François le Champi : le parti-pris des humbles

Après avoir été dénigrée, parce que scandaleuse, de son vivant, George Sand est
aujourd'hui souvent considérée comme un écrivain mineur, mettant en scène des
paysans idéalisés et une vision idyllique, donc réactionnaire, du travail de la terre.
François le Champi fait précisément partie de ses romans champêtres, honnis par une
certaine intelligentsia «de gauche», qui dénie à leur auteur ce qu'on lui reconnaissait
de son temps et pour quoi on la dénigrait alors : une réflexion sociale révolutionnaire.
Pourtant, ce conte, dont l'écriture cherche à s'inscrire dans une tradition rurale,
en opposition à la culture citadine, est le fruit et la manifestation d'une réflexion
critique sur le dédain dans lequel est maintenue la culture populaire. Cette réflexion
accompagne l'évocation de grands thèmes sociaux, qui traversent toute l'oeuvre de
G. Sand : la misère sociale, incarnée par le champi et sa mère adoptive, la condition
féminine et la servitude des femmes dans le mariage, avec le couple formé par
Madeleine et son mari, le regard de la société sur les amours transgressives, au travers
du second couple qui se forme à la fin du roman, celui de Madeleine et du champi
devenu adulte, de treize ans son cadet.
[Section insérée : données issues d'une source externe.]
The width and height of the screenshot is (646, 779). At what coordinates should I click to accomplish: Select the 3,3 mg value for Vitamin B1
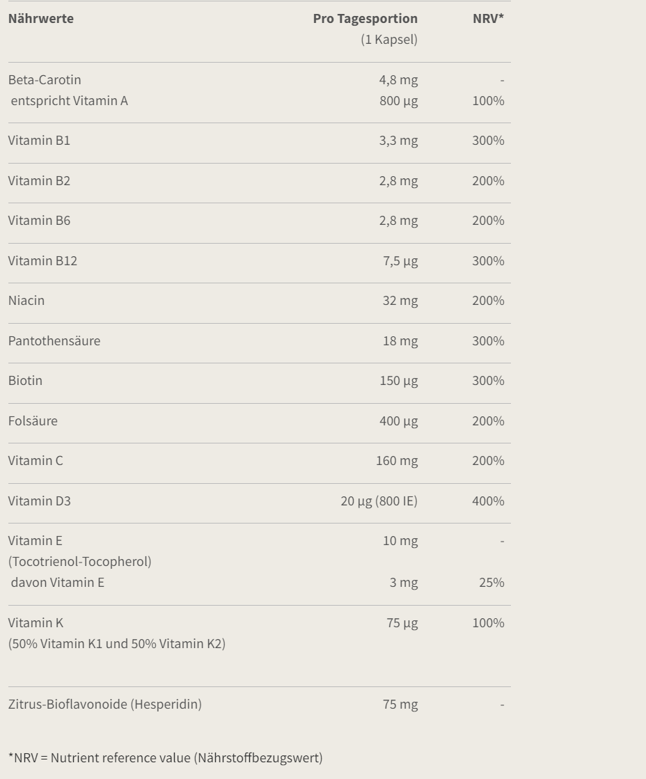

C'est peut-être précisément le dédain dont
fait l'objet ce roman de G. S. (comme les autres de la même) qui est le signe de son
actualité : par sa forme comme par son fond, il nous invite à repenser certains de nos
positionnements et de nos évidences, même et surtout peut-être ceux qui se targuent
d'être «révolutionnaires», et c'est dans cette perspective qu'on l'abordera.